Kai didn’t think anything of it that night, or the next, but by the week’s end, he realized that he had never been naked in a room with Bashasa since their return. Bashasa made excuses every time, or stayed in his study until Kai was in bed, in a way that increasingly felt deliberate. Once, he had nearly walked into the doorframe in his hurry to leave.
Kai didn’t know what it meant. Was he uncomfortable with the way Kai had taken Talamines’s body? Kai couldn’t really blame him. He was uncomfortable with it, and he was the one who had done it. It had been an accident, but that didn’t change the way it was against all the rules that Grandmother had given him.
When it started spreading into their daytimes, too, Bashasa pulling away when Kai got too close at dinner, or sneaking out in the afternoon without him, Kai knew he had to figure out what was going wrong.
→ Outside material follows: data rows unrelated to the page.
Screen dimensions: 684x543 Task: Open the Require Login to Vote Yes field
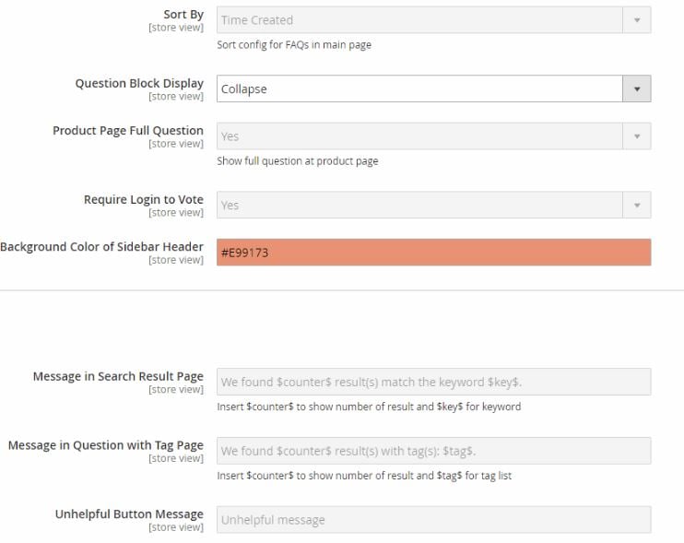coord(433,205)
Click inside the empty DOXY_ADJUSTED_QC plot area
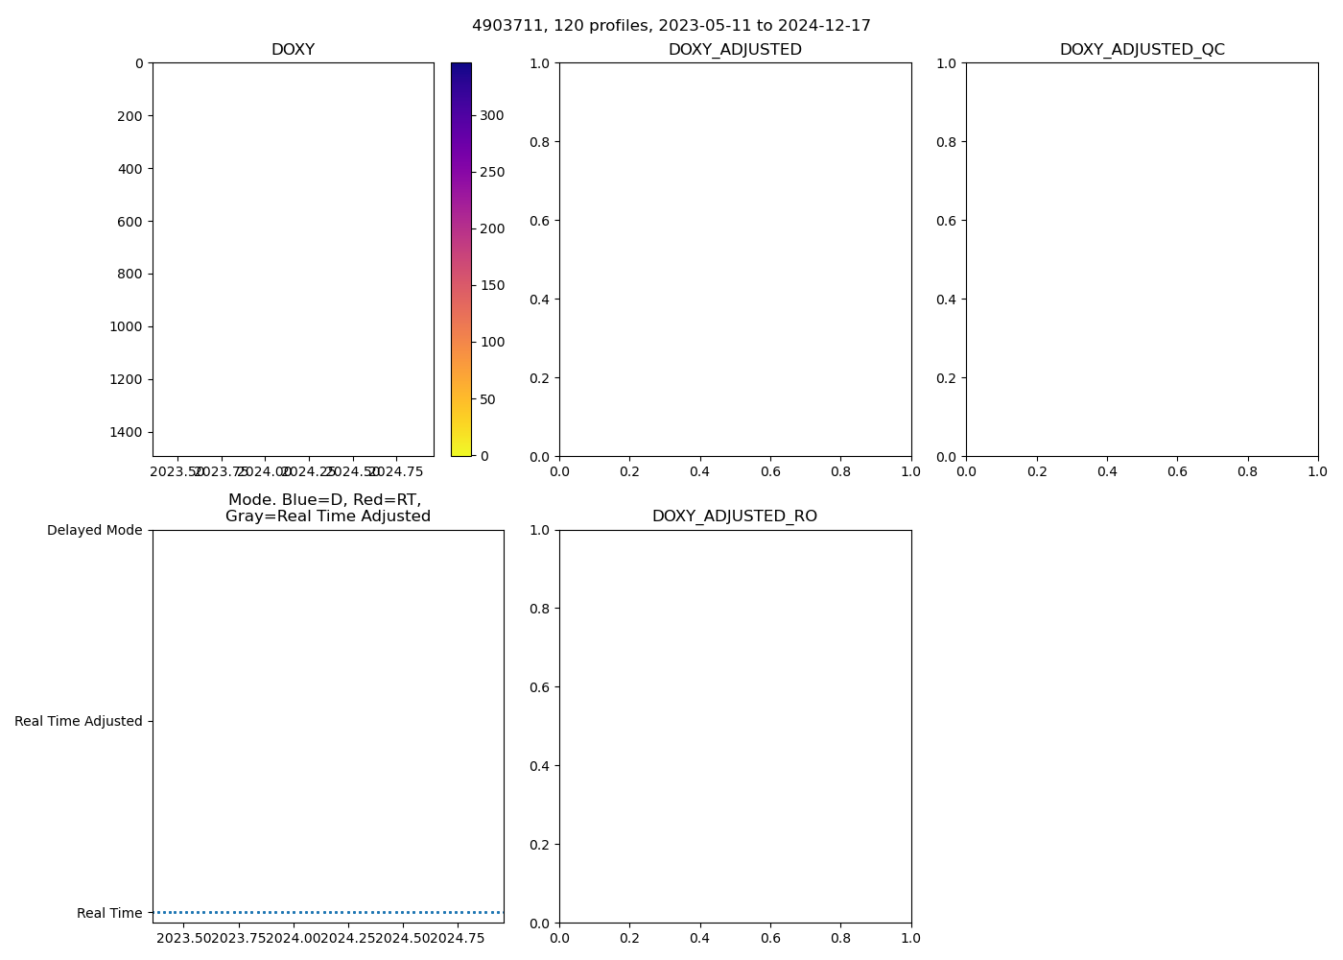This screenshot has width=1343, height=960. (x=1142, y=259)
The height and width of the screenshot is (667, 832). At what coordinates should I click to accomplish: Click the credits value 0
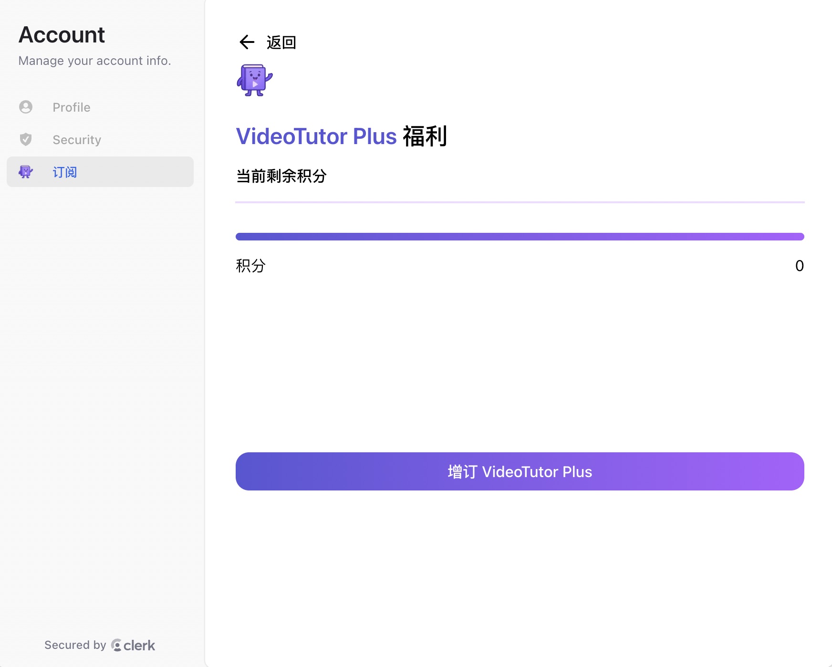tap(800, 266)
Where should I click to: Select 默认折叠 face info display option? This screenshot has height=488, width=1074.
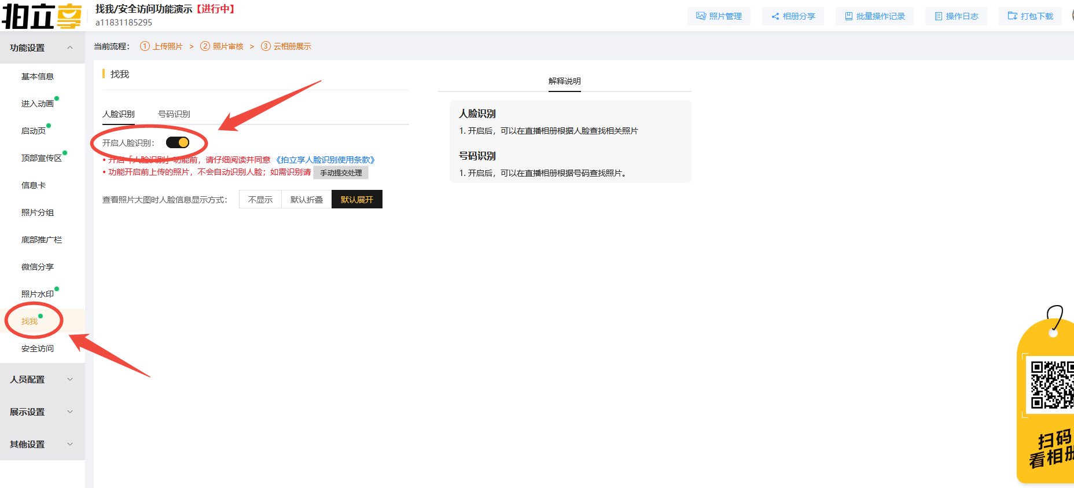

He didn’t want to cause conflict by asking Bashasa directly, so after a day of thinking about it, he went down to the kitchens with a certain degree of intent.
He’d been working on learning Arike, and Calasina had been happy to let him practice on her as long as he didn’t disrupt any of the kitchens’ workings. With every new word he learned, he was more able to follow the stories she told him. She seemed to have near-omniscient knowledge of the city and everyone in it, and no shame about sharing the gossipy details.
After letting Calasina feed him, and then asking her about all her grandsons and how they were growing, and then being handed the sweet-stuffed grape leaves that seemed to be the civic dish of Benais-arik, Kai finally got to his real question.
“In the Saredi, taking a new body like this would be forbidden,” Kai said.
“Is that so?” Calasina asked politely. “From what I heard, it was an accident.”
Kai didn’t know if the Saredi would have punished him for it, but he knew it wouldn’t have been looked on well, even if it was an accident. “I think it made Bashasa uncomfortable, too.”
Calasina turned from where she was stirring a pot over the hearth.
“Is that what you think?”
Kai shrugged. “It seems so. He wasn’t uncomfortable with Enna.”
“She reminded him of his sister,” Calasina said. “You’ve probably heard that before.”
Kai nodded. Bashasa had told him that himself.
“Well, now you don’t look like his sister anymore.”
Kai sat politely, hoping that she would continue talking and explain what that had to do with anything.
“I don’t say this to make trouble, but, that boy had plenty of dalliances before he got married. You might have heard some of that.”
“I’m not offended by it,” Kai said.
“Well, he stepped out with all types at least once. But the most common of his dalliances, they were men. Tall, handsome men, like this body you’ve got now. Another grape leaf, child?”
Four.
Three weeks later, when they left to go to a summit between several of the Arike city-states, Bashasa still hadn’t said anything to Kai about his new body.
Now that Kai knew what he was looking for, he could see it—the way Bashasa’s eyes lingered on his body and skipped away, like he was afraid to be caught looking; the way he touched Kai to adjust his jacket or tidy his hair and let his hands linger; the way Bashasa had started bathing privately.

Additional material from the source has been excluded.